Server manufacturers have already started to deliver C3 to clients, suffering from an energy crisis in California. But the business is spoiled with the absence of dual-processor configurations support in C3. Nehemiah should resolve this problem, and, probably, in the next year the amount of servers on VIA processors will appreciably increase.

Two other pieces of society column deserve a separate mention. The first is the doubtless success of ARM, winning new allies and keeping old ones. In July Samsung has announced the licensing of ARM processor cores, Intel and TI have prolonged license agreements, Epson has announced it's system-on-a-chip product.

The second event is the final transition of Transmeta to TSMC. TSMC will begin to produce 0.13 micron Crusoe TM5800 that will allow to reduce their price from $200 to $60-70, and in due course after the expiration of IBM contract, TM5600 and TM3200 manufacture will proceed to TSMC.

Motherboards

In spite of the fact that Computex was in the previous month, July appeared devilishly saturated all the same. Not with announcements, but with presentations. The majority of platforms announced this month was designed on the basis of very popular i815E/EP or should we say i815EP stepping B, namely a board with Tualatin support: Asus TUSL2-C, SOYO SY-TISU, Soltek SL-EP2 +, ESC P6IEMT, three boards from FIC.
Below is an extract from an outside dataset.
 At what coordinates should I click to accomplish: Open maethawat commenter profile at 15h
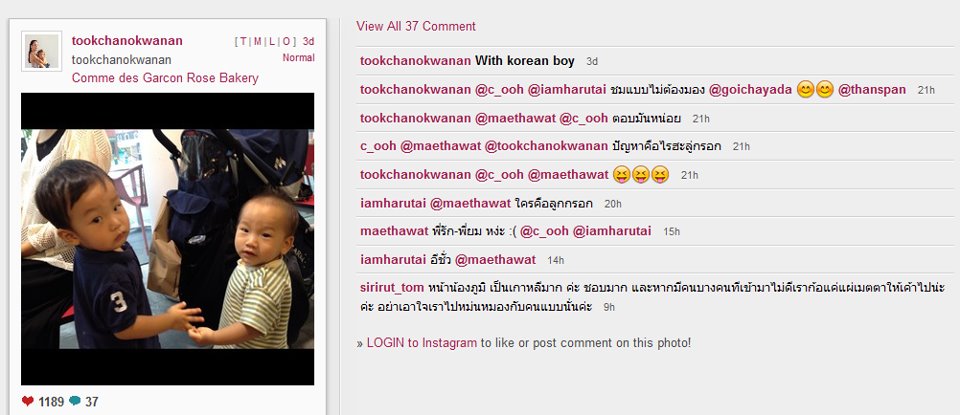[394, 231]
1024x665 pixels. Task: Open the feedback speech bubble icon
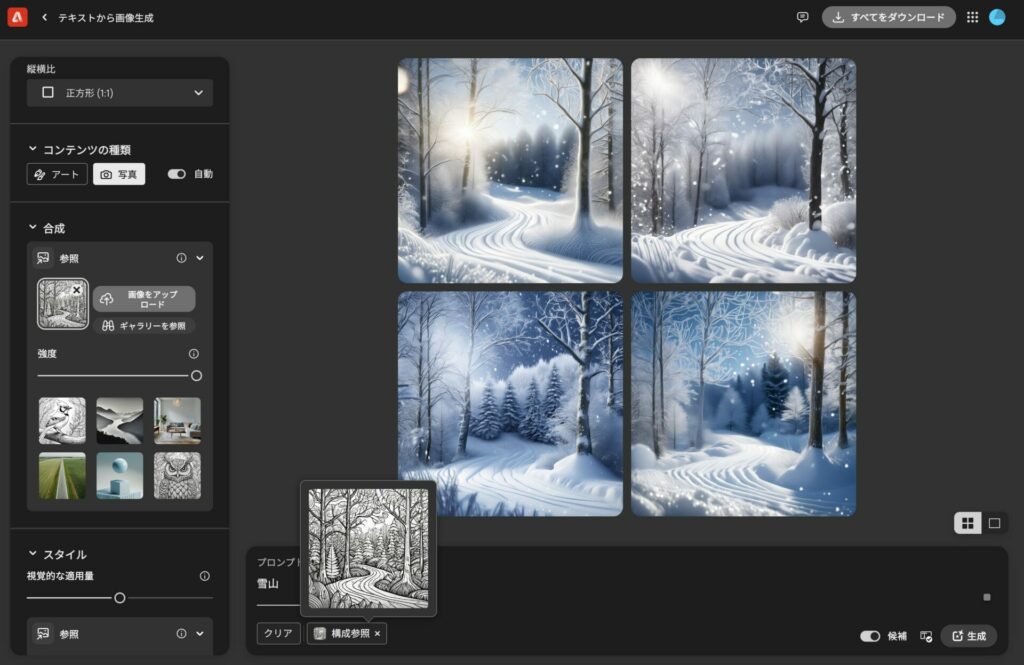pos(802,17)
And if to take into account that Intel will be compelled to reduce of the price on i815EP this quarter: VIA has reduced the price for PM133 to $11-13, and someone sly had already began to manufacture i815EP, selling it for $21, so Intel will need to reduce the price for last integrated chipset in any case, thus making it even more popular.

There are more and more solutions that appear along with the process of Pentium 4 price reduction, both on i850 and i845. The companies "polish" first wave products, proceeding them to four-layer design and adding new features: ABIT TH7II-RAID (ATA-RAID, USB 2.0, the sales will start in December!), Asus P4T-F, Epox EP-4T2A. However, there were more solutions on the base of i845 for Socket-478 and, naturally, with SDRAM support. It's interesting that second echelon manufacturers have mainly showed themselves here: Jetway, ZIDA, Transcend, Soltek, AOpen. It is also necessary to note that 80% of these boards are delivered with built-in ATA-RAID controllers.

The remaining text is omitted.